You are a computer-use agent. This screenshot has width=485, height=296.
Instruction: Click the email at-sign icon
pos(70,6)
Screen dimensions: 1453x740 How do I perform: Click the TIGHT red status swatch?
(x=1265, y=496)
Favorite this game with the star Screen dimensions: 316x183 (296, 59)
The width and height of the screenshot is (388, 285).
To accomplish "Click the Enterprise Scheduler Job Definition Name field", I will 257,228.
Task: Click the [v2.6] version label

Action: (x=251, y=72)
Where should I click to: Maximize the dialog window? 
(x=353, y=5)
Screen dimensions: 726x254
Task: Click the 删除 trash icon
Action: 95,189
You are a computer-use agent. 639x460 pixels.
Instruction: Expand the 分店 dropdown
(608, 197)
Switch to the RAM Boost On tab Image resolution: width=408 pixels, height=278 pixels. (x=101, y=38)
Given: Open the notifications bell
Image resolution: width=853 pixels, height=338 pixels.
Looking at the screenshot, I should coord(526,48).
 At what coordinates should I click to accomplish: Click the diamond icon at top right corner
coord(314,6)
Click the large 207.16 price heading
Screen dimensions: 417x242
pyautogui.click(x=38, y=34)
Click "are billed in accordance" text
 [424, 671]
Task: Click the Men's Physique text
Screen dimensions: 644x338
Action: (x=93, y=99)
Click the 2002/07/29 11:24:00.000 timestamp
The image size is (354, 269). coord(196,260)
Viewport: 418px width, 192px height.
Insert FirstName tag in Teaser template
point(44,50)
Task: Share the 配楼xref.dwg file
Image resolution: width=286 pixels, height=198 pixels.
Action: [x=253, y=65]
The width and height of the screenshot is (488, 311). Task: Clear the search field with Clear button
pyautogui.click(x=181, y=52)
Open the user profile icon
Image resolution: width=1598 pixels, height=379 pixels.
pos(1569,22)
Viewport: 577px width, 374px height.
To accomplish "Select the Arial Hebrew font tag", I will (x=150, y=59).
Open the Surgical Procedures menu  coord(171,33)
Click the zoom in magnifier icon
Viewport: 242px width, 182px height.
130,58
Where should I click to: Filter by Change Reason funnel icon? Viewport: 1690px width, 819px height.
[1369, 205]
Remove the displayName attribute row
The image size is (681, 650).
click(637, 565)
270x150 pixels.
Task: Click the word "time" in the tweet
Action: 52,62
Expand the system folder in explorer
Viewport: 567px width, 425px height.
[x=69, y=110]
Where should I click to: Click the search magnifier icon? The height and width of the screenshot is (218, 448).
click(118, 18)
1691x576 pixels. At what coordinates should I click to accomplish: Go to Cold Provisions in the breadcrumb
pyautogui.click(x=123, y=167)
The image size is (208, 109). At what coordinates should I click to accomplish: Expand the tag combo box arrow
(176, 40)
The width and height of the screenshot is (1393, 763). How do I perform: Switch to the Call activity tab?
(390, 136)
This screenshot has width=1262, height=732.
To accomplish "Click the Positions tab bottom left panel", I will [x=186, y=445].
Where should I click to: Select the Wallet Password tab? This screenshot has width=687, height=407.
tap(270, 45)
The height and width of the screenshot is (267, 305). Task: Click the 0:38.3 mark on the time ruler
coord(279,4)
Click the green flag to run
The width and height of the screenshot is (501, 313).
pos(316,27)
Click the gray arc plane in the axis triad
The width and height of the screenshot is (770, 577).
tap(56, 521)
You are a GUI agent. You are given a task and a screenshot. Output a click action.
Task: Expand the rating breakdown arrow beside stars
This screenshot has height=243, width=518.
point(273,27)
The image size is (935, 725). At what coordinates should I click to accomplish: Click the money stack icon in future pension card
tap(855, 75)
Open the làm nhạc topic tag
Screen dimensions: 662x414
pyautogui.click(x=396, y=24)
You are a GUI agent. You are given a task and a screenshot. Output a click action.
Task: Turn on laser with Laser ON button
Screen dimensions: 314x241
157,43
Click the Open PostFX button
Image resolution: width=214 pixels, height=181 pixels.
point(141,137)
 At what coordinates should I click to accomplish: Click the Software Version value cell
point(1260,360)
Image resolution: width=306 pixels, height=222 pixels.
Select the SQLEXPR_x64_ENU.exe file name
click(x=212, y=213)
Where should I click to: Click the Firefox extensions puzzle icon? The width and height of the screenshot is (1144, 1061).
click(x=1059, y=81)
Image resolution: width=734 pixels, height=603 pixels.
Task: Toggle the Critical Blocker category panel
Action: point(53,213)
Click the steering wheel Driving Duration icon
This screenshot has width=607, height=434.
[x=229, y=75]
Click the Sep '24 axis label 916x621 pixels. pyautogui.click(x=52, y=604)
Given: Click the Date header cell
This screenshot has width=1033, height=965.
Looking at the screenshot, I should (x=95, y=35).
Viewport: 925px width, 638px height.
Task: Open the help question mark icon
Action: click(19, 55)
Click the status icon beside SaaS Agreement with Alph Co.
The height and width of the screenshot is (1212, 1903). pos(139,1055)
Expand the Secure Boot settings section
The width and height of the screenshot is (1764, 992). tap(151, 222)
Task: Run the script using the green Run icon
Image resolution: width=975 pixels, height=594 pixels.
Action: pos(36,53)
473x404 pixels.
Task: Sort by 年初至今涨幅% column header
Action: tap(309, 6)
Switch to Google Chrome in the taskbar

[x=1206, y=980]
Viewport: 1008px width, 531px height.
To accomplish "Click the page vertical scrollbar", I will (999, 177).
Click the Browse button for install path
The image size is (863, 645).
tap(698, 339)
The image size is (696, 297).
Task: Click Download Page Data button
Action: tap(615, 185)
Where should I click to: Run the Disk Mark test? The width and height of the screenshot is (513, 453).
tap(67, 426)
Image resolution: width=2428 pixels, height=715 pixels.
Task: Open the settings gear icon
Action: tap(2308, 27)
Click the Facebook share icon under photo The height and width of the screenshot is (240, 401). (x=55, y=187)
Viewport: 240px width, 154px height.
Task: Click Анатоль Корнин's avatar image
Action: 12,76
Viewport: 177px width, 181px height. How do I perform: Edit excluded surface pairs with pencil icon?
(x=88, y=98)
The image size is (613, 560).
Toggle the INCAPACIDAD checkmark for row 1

YOUR ASSIGNMENT — Retype the records above in full, exactly.

PROBLEM SOLUTION —
You are a computer-use agent. This screenshot has width=485, height=296.
Instruction: Click the email at-sign icon
pos(70,6)
Screen dimensions: 1453x740 How do I perform: Click the TIGHT red status swatch?
(x=1265, y=496)
Favorite this game with the star Screen dimensions: 316x183 (296, 59)
The width and height of the screenshot is (388, 285).
To accomplish "Click the Enterprise Scheduler Job Definition Name field", I will 257,228.
Task: Click the [v2.6] version label

Action: (x=251, y=72)
Where should I click to: Maximize the dialog window? 
(x=353, y=5)
Screen dimensions: 726x254
Task: Click the 删除 trash icon
Action: 95,189
You are a computer-use agent. 639x460 pixels.
Instruction: Expand the 分店 dropdown
(608, 197)
Switch to the RAM Boost On tab Image resolution: width=408 pixels, height=278 pixels. (x=101, y=38)
Given: Open the notifications bell
Image resolution: width=853 pixels, height=338 pixels.
Looking at the screenshot, I should coord(526,48).
 At what coordinates should I click to accomplish: Click the diamond icon at top right corner
coord(314,6)
Click the large 207.16 price heading
Screen dimensions: 417x242
pyautogui.click(x=38, y=34)
Click "are billed in accordance" text
 [424, 671]
Task: Click the Men's Physique text
Screen dimensions: 644x338
Action: (x=93, y=99)
Click the 2002/07/29 11:24:00.000 timestamp
The image size is (354, 269). coord(196,260)
Viewport: 418px width, 192px height.
Insert FirstName tag in Teaser template
point(44,50)
Task: Share the 配楼xref.dwg file
Image resolution: width=286 pixels, height=198 pixels.
Action: [x=253, y=65]
The width and height of the screenshot is (488, 311). Task: Clear the search field with Clear button
pyautogui.click(x=181, y=52)
Open the user profile icon
Image resolution: width=1598 pixels, height=379 pixels.
pos(1569,22)
Viewport: 577px width, 374px height.
To accomplish "Select the Arial Hebrew font tag", I will (x=150, y=59).
Open the Surgical Procedures menu  coord(171,33)
Click the zoom in magnifier icon
Viewport: 242px width, 182px height.
130,58
Where should I click to: Filter by Change Reason funnel icon? Viewport: 1690px width, 819px height.
[1369, 205]
Remove the displayName attribute row
The image size is (681, 650).
click(637, 565)
270x150 pixels.
Task: Click the word "time" in the tweet
Action: 52,62
Expand the system folder in explorer
Viewport: 567px width, 425px height.
[x=69, y=110]
Where should I click to: Click the search magnifier icon? The height and width of the screenshot is (218, 448).
click(118, 18)
1691x576 pixels. At what coordinates should I click to accomplish: Go to Cold Provisions in the breadcrumb
pyautogui.click(x=123, y=167)
The image size is (208, 109). At what coordinates should I click to accomplish: Expand the tag combo box arrow
(176, 40)
The width and height of the screenshot is (1393, 763). How do I perform: Switch to the Call activity tab?
(390, 136)
This screenshot has width=1262, height=732.
To accomplish "Click the Positions tab bottom left panel", I will [x=186, y=445].
Where should I click to: Select the Wallet Password tab? This screenshot has width=687, height=407.
tap(270, 45)
The height and width of the screenshot is (267, 305). Task: Click the 0:38.3 mark on the time ruler
coord(279,4)
Click the green flag to run
The width and height of the screenshot is (501, 313).
pos(316,27)
Click the gray arc plane in the axis triad
The width and height of the screenshot is (770, 577).
tap(56, 521)
You are a GUI agent. You are given a task and a screenshot. Output a click action.
Task: Expand the rating breakdown arrow beside stars
This screenshot has height=243, width=518.
point(273,27)
The image size is (935, 725). At what coordinates should I click to accomplish: Click the money stack icon in future pension card
tap(855, 75)
Open the làm nhạc topic tag
Screen dimensions: 662x414
pyautogui.click(x=396, y=24)
You are a GUI agent. You are given a task and a screenshot. Output a click action.
Task: Turn on laser with Laser ON button
Screen dimensions: 314x241
157,43
Click the Open PostFX button
Image resolution: width=214 pixels, height=181 pixels.
point(141,137)
 At what coordinates should I click to accomplish: Click the Software Version value cell
point(1260,360)
Image resolution: width=306 pixels, height=222 pixels.
Select the SQLEXPR_x64_ENU.exe file name
click(x=212, y=213)
Where should I click to: Click the Firefox extensions puzzle icon? The width and height of the screenshot is (1144, 1061).
click(x=1059, y=81)
Image resolution: width=734 pixels, height=603 pixels.
Task: Toggle the Critical Blocker category panel
Action: point(53,213)
Click the steering wheel Driving Duration icon
This screenshot has width=607, height=434.
[x=229, y=75]
Click the Sep '24 axis label 916x621 pixels. pyautogui.click(x=52, y=604)
Given: Click the Date header cell
This screenshot has width=1033, height=965.
Looking at the screenshot, I should (x=95, y=35).
Viewport: 925px width, 638px height.
Task: Open the help question mark icon
Action: click(19, 55)
Click the status icon beside SaaS Agreement with Alph Co.
The height and width of the screenshot is (1212, 1903). pos(139,1055)
Expand the Secure Boot settings section
The width and height of the screenshot is (1764, 992). tap(151, 222)
Task: Run the script using the green Run icon
Image resolution: width=975 pixels, height=594 pixels.
Action: pos(36,53)
473x404 pixels.
Task: Sort by 年初至今涨幅% column header
Action: tap(309, 6)
Switch to Google Chrome in the taskbar

[x=1206, y=980]
Viewport: 1008px width, 531px height.
To accomplish "Click the page vertical scrollbar", I will (999, 177).
Click the Browse button for install path
The image size is (863, 645).
tap(698, 339)
The image size is (696, 297).
Task: Click Download Page Data button
Action: tap(615, 185)
Where should I click to: Run the Disk Mark test? The width and height of the screenshot is (513, 453).
tap(67, 426)
Image resolution: width=2428 pixels, height=715 pixels.
Task: Open the settings gear icon
Action: tap(2308, 27)
Click the Facebook share icon under photo The height and width of the screenshot is (240, 401). (x=55, y=187)
Viewport: 240px width, 154px height.
Task: Click Анатоль Корнин's avatar image
Action: 12,76
Viewport: 177px width, 181px height. How do I perform: Edit excluded surface pairs with pencil icon?
(x=88, y=98)
The image size is (613, 560).
Toggle the INCAPACIDAD checkmark for row 1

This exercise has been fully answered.